You know, whatever his faults, and wrongheaded political stands, I think Pete Seeger is as close as we get to having a living saint on our shores. Sure, he’s as left as you get, but what he’s always been aiming for is the unification and celebration of humanity, and his faith (belief in things unseen) has been unshakable. I don’t know if you’ve ever been to a Pete Seeger concert, I’ve been to a few (how’s that for stereotyping myself?) and the guy emanates such loving kindness that you can’t but help to want him and the world to be right (no pun intended.) Though it seems that his recent comments about the “majority,” of human beings having faith in violence is a step away from his core, I hope his optimism doesn’t desert him.

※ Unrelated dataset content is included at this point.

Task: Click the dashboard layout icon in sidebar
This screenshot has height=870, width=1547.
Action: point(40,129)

But, here’s some lyrics from one of Pete’s “students -” I’m sure you know which one:
Democracy don’t rule the world
You better get that in your head.
This world is ruled by violence
But I guess that’s better left unsaid.
Richard, funnily enough, is not the only correspondent who quoted those lines, and they occurred to me in the same way, at this sentence in Radosh’s article:
He [Pete Seeger] acknowledged that he underestimated, and perhaps still does, “how the majority of the human race has faith in violence.”

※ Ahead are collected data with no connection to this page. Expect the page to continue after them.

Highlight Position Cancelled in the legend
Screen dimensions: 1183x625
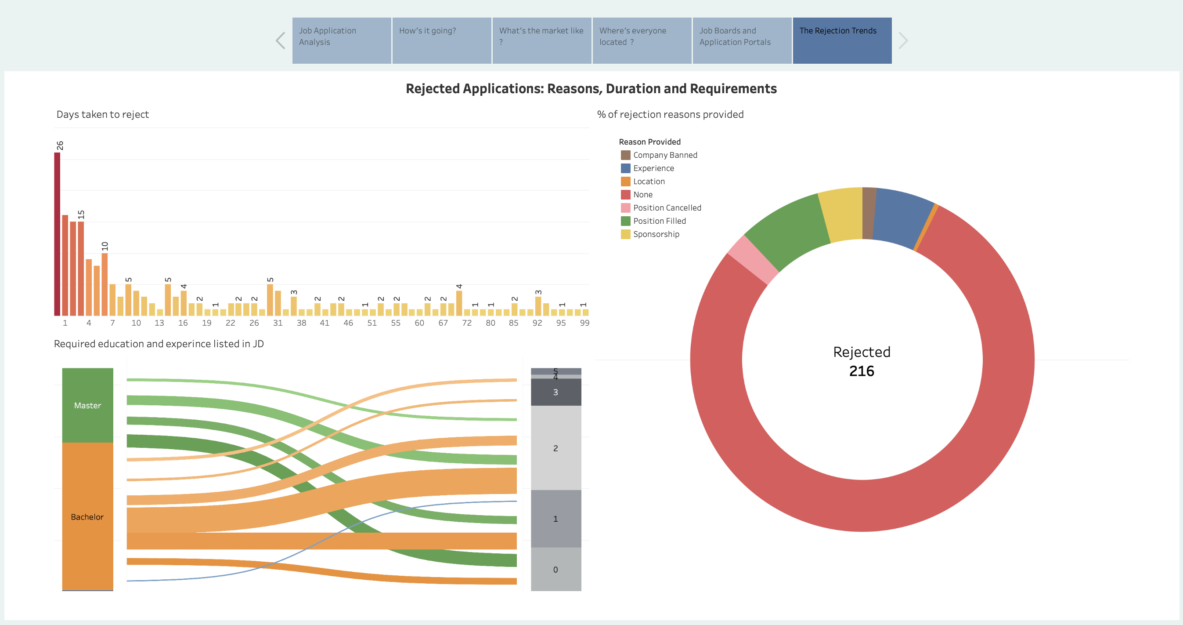(x=667, y=208)
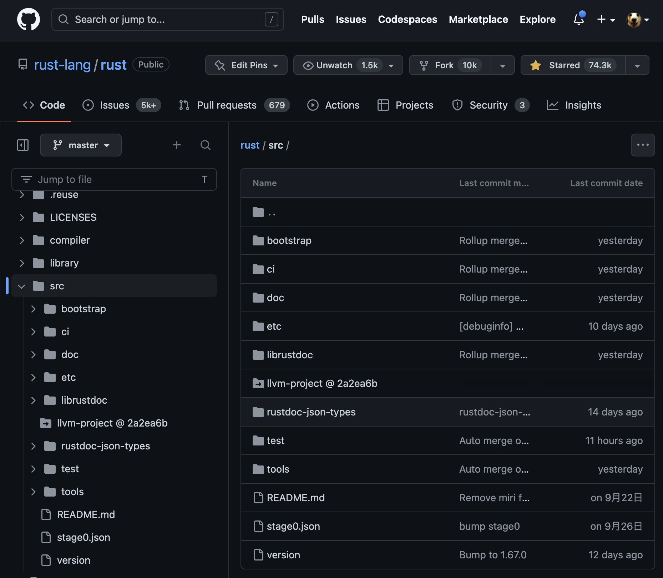This screenshot has height=578, width=663.
Task: Collapse the file tree panel
Action: [x=22, y=145]
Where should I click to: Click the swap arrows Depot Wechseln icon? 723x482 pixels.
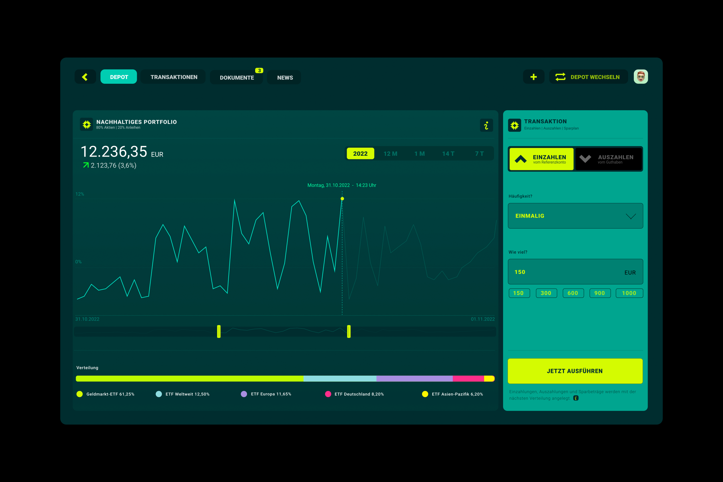[560, 77]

Dylan’s line about the world being ruled by violence is from 1983 (Union Sundown), but you can make a strong argument that it’s been a realization that has always been inherent to his songs. When he wrote, “How many times must the cannonballs fly / Before they’re forever banned,” was it in the expectation that they soon would be banned, or isn’t the power of the question rather in its unanswerability?
Pete Seeger, in his late 80s, seems still to be grasping for a knowledge of human nature that his sometime student Bob Dylan seemed to possess without straining in his early 20s. (Or, more importantly, a knowledge that his work possessed.)

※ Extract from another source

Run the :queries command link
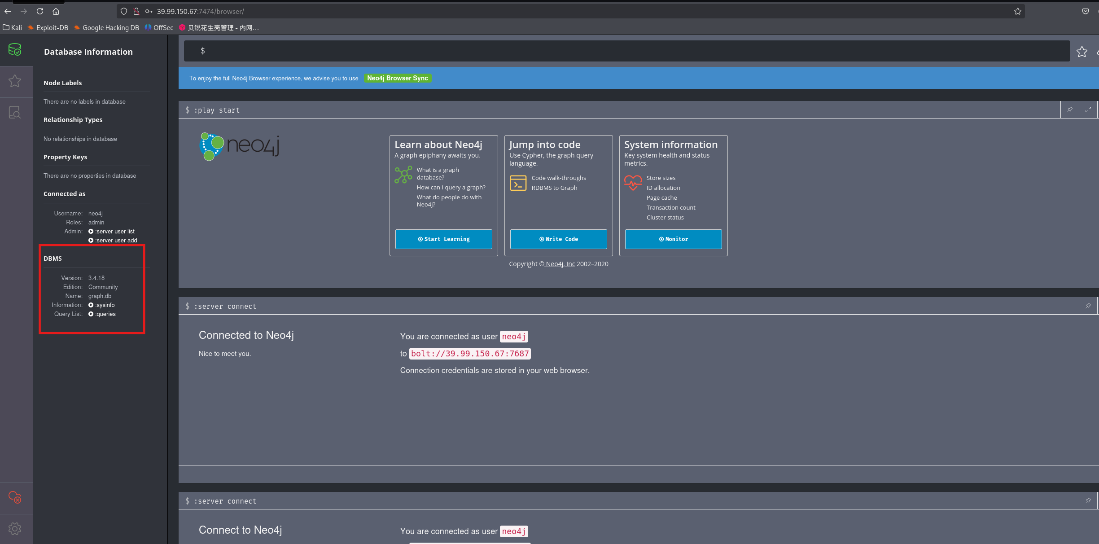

I guess it’s something that Seeger is at least grasping for it.
It’s a funny way that he puts it, that the majority of the human race has “faith” in violence, but maybe it works as well as any formulation. To quote Jack Fate in that movie blockbuster “Masked and Anonymous”: “I’ve got a lot of respect for a gun.” You can call it respect or faith or just plain facing facts, but when a gun is being pointed at you, it speaks louder than any piece of paper or idealistic notion. That’s something Stalin certainly knew, and all tyrants and would-be tyrants know, and will continue to know, until the end of time. I’m not telling anyone any news here, I suppose.
Anyway, as I’ve been mulling over Ron Radosh’s article, and Seeger’s song about Stalin, it’s these lines in the song that now have me thinking:
He had a chance to make / A brand new start for the human race / Instead he set it back / Right in the same nasty place
Josef Stalin had a chance back then to make a brand new start for the human race, Pete Seeger is telling us, now in 2007. Gosh. Really? Is this — despite it all, and despite all he’s seen in his 80+ years on the planet — still what Pete Seeger believes? You may argue that to focus on this is making a lot over an offhand line from a songwriter long past his prime, but honestly I think that the lyrics are artful enough — and Seeger’s accompanying remarks are coherent enough — to tell us that the songwriter still has a very good possession of his faculties.
Leave out, for the sake of argument, Stalin himself and all that he represents in our consciousness today. Insert your favorite non-Stalinistic communist leader. For that matter, insert a fictionalized and somewhat idealized communist leader. Was there really ever a chance back there for a “brand new start for the human race”?
I think that perhaps in the answer to that question lies a great deal. Certainly therein is a great gulf between Seeger’s work and Dylan’s. And perhaps a great gulf between a lot of us, on many different issues. But recognizing gulfs is a necessary precursor to bridging them, I suppose. (If I had a hammer I’d build a bridge.)